Me? I didn’t even know what hips were. Literally. If somebody had provided me pictures of two headless bodies-one male, one female-I wouldn’t have been able to distinguish the outline of hips on the female body.

A boyfriend once pointed out a transvestite, then said, knowingly, “You can always tell the difference between a woman and a transvestite. A transvestite lacks hips.”

My response? “Huh?” The transvestite looked like a perfectly beautiful woman to me!

***

I was never one of those women whose overwhelming desire in life was to have children, what some childless men and women have sneeringly referred to as a breeder.

Motherhood was simply never one of my goals.

One of the reasons I left organized religion, in fact, was the emphasis it all too often places on motherhood. I always felt devalued as a woman in the Christian church, and it never comforted me to have my feminist concerns pooh-poohed with a well-meaning, but completely off the mark, comment like this: “But women are completely valued in the church. There’s nothing more important than motherhood. That’s the most important role in life, male or female.”

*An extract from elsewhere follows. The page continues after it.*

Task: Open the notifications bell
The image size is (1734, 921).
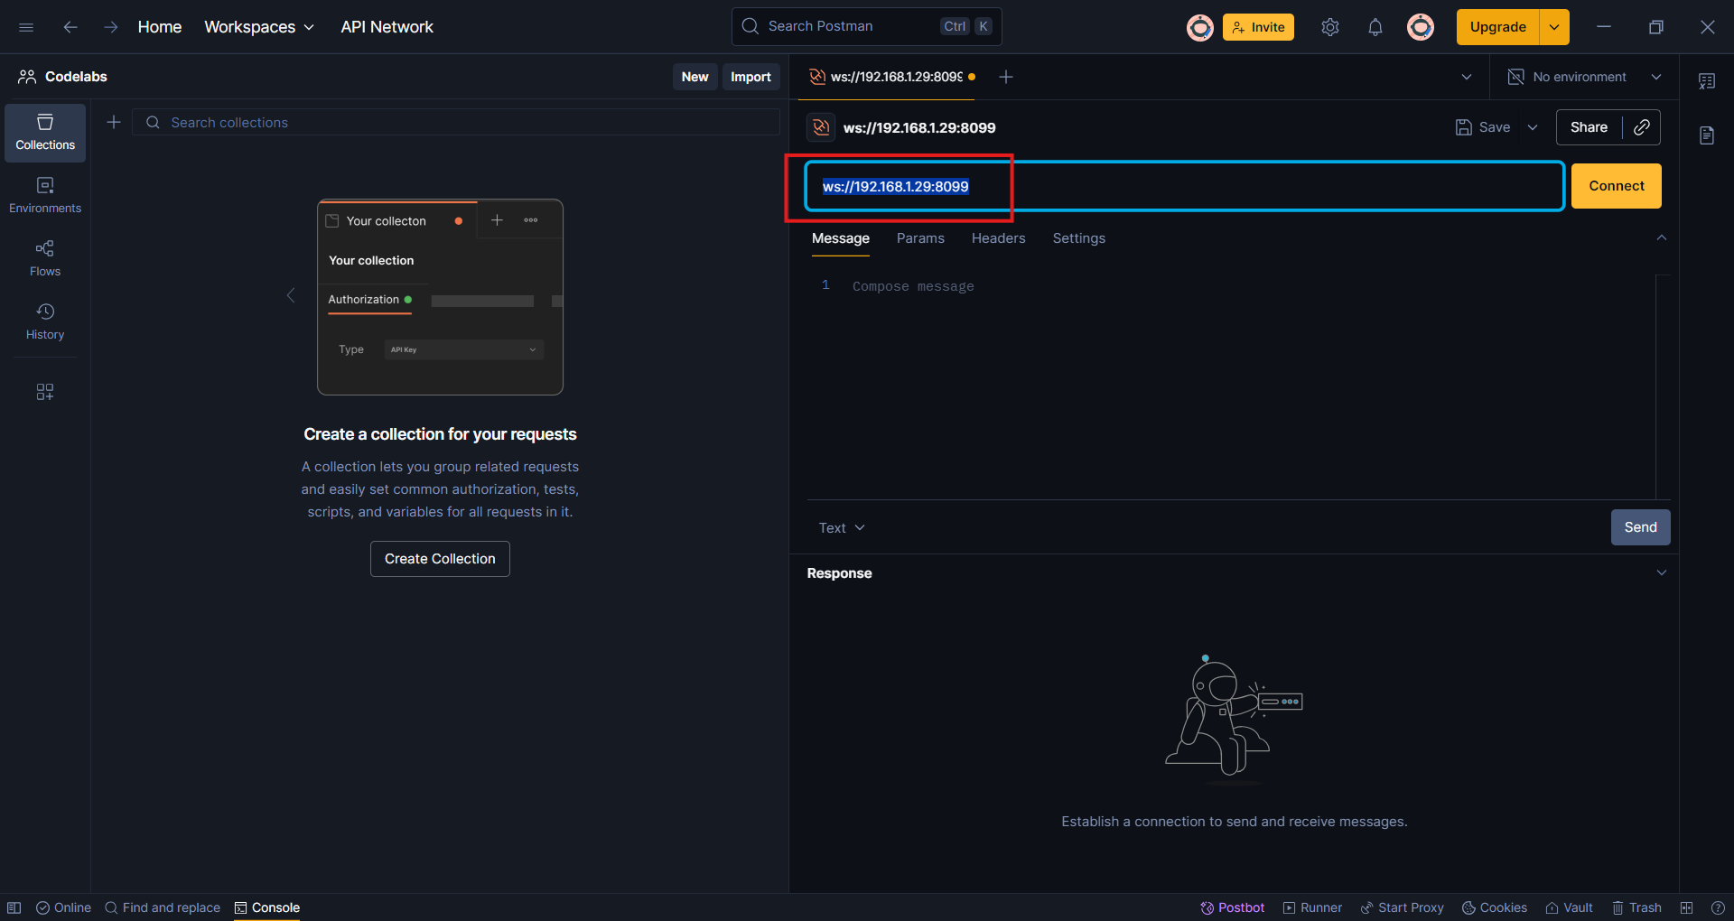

I heard a preacher one time say that he was sick and tired of hearing people say that God doesn’t value women. “God chose a woman to carry his only begotten son,” he said. “That should prove how valuable women are! They’re more valuable than men!” (I didn’t have the guts to raise my hand and ask if he actually thought God would have chosen a man to give birth to his only begotten son, which would have truly been a miracle….but I definitely thought about it.)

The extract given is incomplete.